Data:
■ ■ ■ ■ ■ ■ ■

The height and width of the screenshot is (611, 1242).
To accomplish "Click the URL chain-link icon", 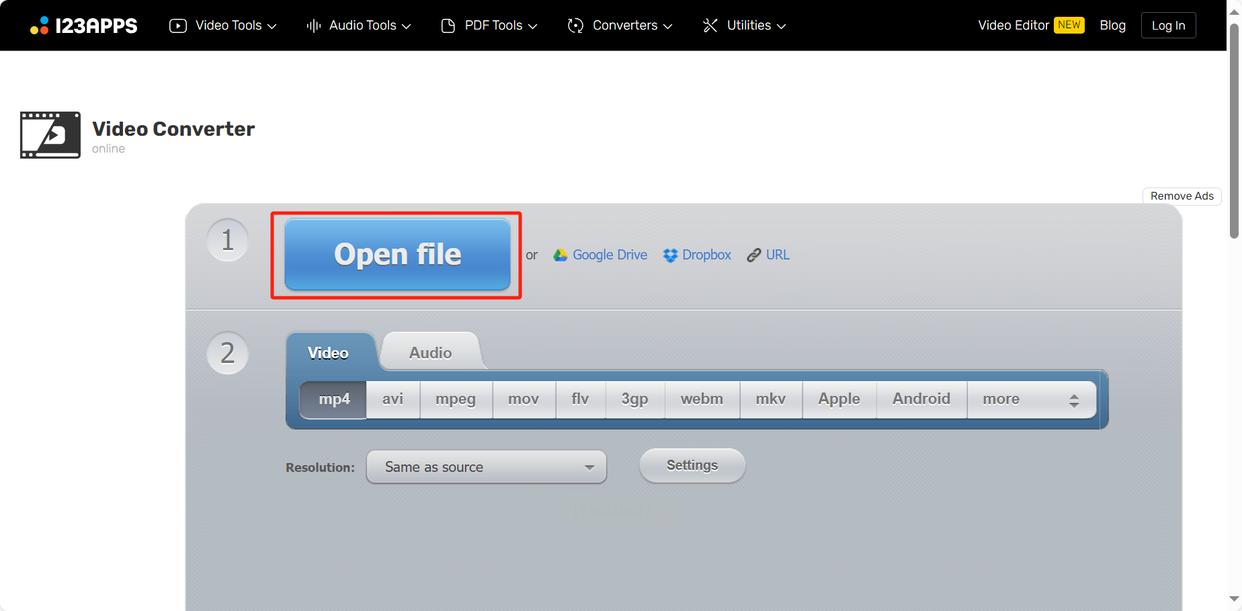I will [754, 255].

■ ■ ■ ■ ■ ■ ■

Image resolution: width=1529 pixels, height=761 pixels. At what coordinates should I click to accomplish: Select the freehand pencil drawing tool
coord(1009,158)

■ ■ ■ ■ ■ ■ ■

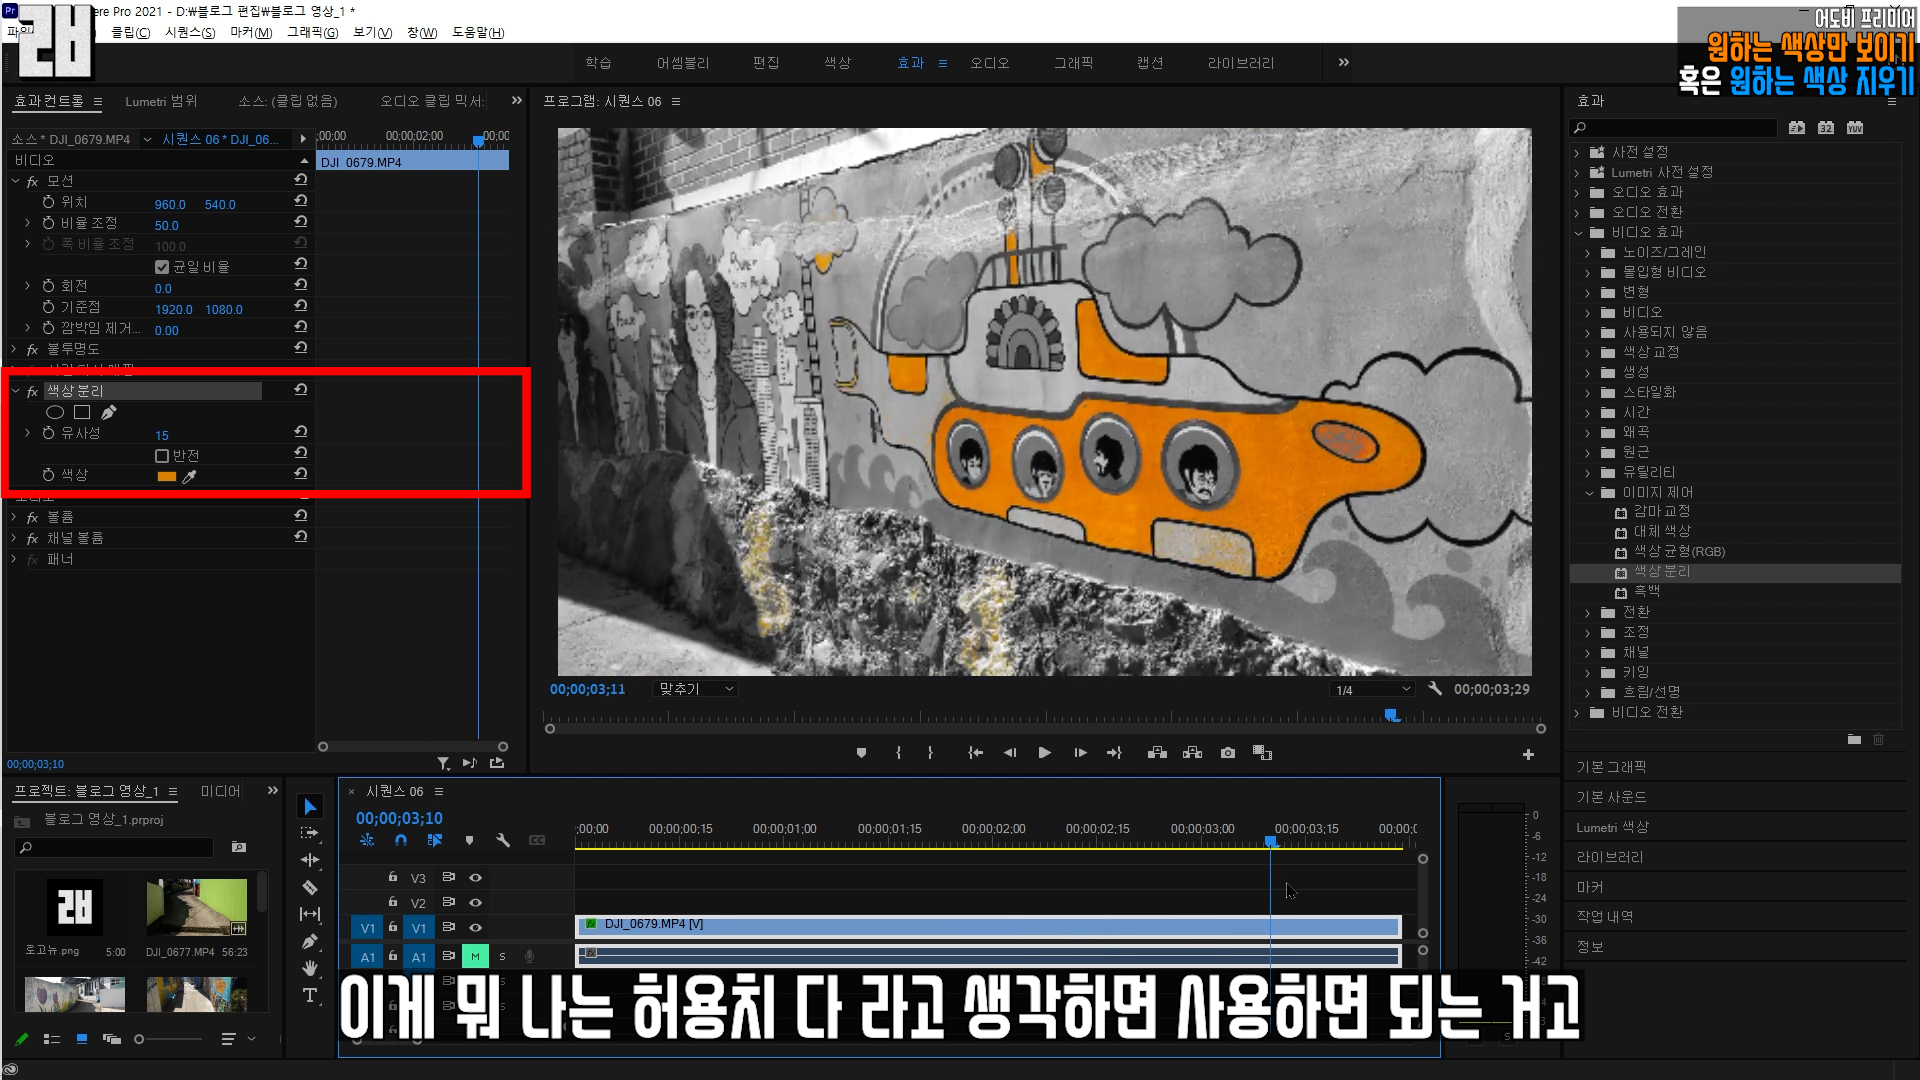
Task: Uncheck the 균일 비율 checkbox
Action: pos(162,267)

■ ■ ■ ■ ■ ■ ■

Task objective: Count how many lines in the entries above contain the word "width". Reply with that number alone.

Final result: 2